Sina Weibo, China’s Equivalent of Facebook and Twitter, Gets $586M Investment From Alibaba

Sina Weibo, the micro-blogging platform that took root among China’s white-collar class, may be worth more than $3 billion today after Alibaba agreed to pay $586 million to buy preferred and ordinary shares in the company.

The deal creates a strategic alliance between Alibaba, which runs the eBay of China, and Sina Weibo, which is kind of like a Facebook-Twitter hybrid. Weibo grew to 46 million daily users and earned $50 million in advertising revenue last year, according to an SEC filing last week from parent company Sina. It was 12 percent of parent company Sina’s total advertising revenue.

Like Twitter and Facebook, Sina Weibo has gotten a lot more aggressive about pushing in-stream or news feed advertising. Last week, they announced a new product called “Window Recommendations” in partnership with Alibaba’s Taobao. In that integration, about 3 to 5 ads featuring Taobao goods get pushed into a Weibo stream.

The two companies say the deal happened so that both companies could better connect Alibaba merchants to their Weibo users and followers and experiment with new ideas in social commerce. The partnership could bring $380 million in advertising and e-commerce revenues to Weibo over the next three years, Sina said. Alibaba also reserves the right to bump its ownership up to 30 percent.

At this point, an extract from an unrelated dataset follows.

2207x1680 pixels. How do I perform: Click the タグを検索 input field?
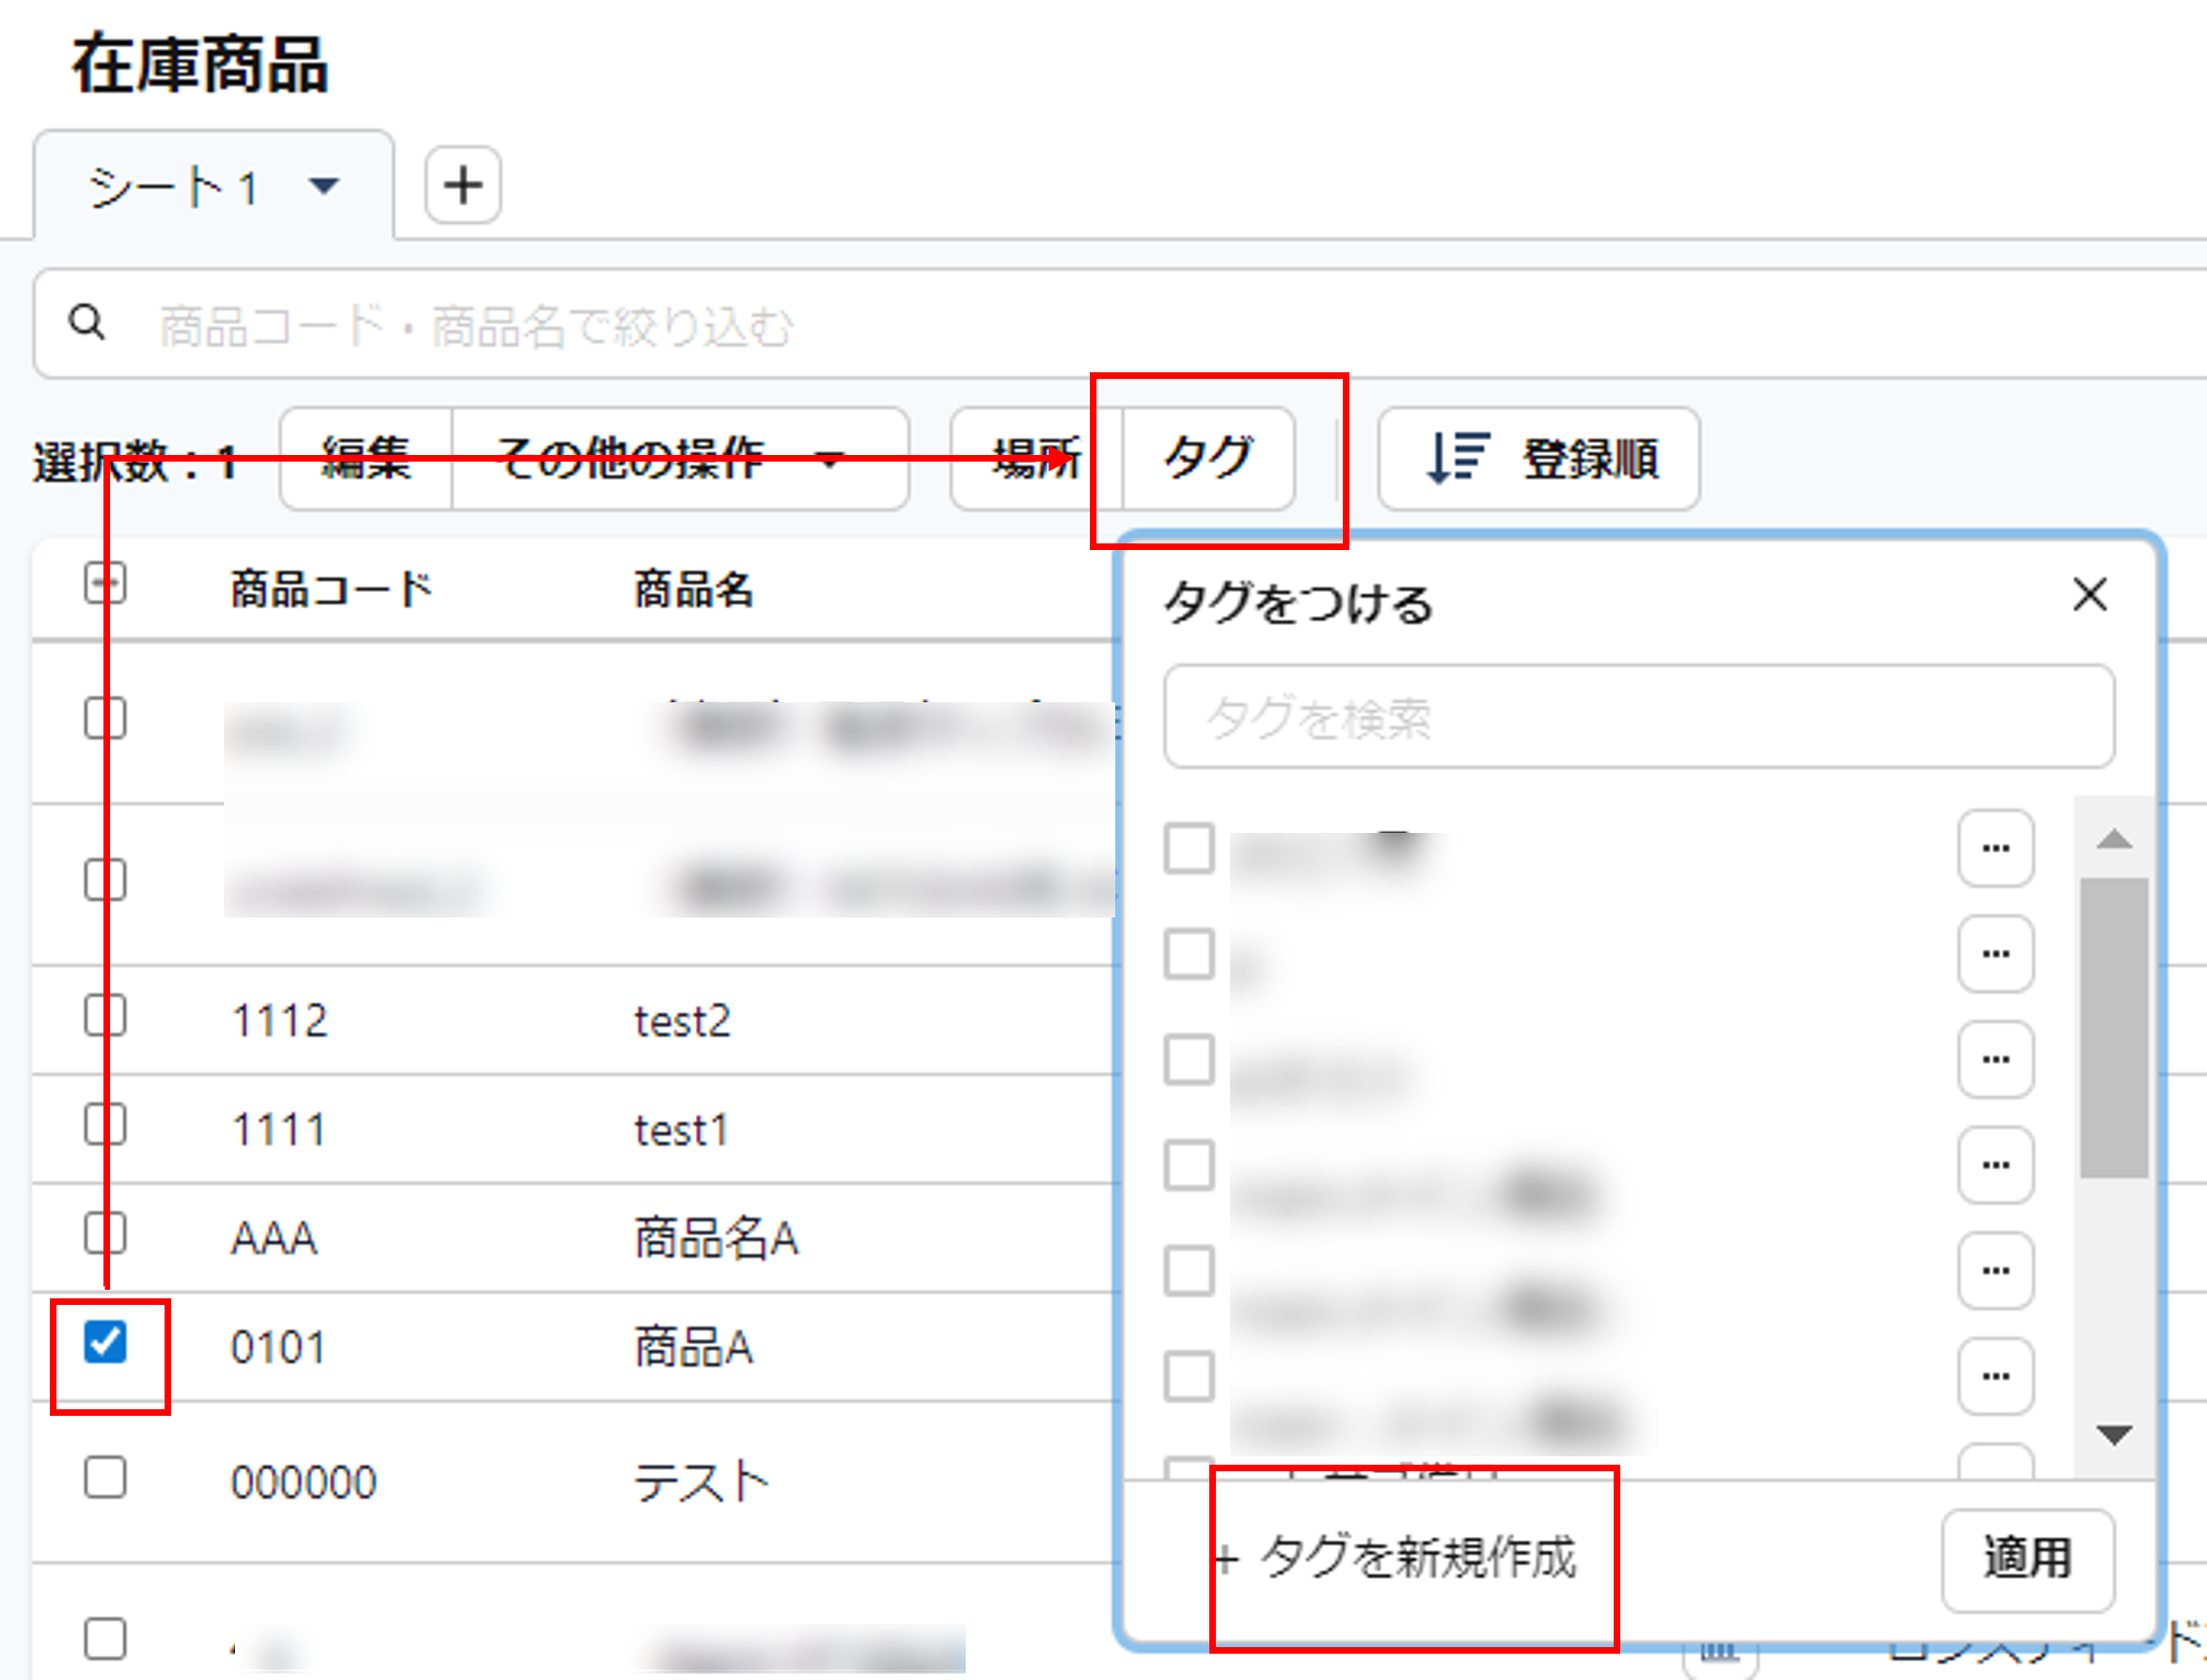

It’s interesting because no such equivalent partnership exists in Western markets. E-commerce companies like eBay and Amazon have basic Facebook integrations but no deep strategic investments.

Alibaba is also making the deal as it’s expected to go for a very highly anticipated IPO. The company recently did a management re-shuffle, putting in Jonathan Lu Xaoxi as its new CEO, after founder Jack Ma stepped down.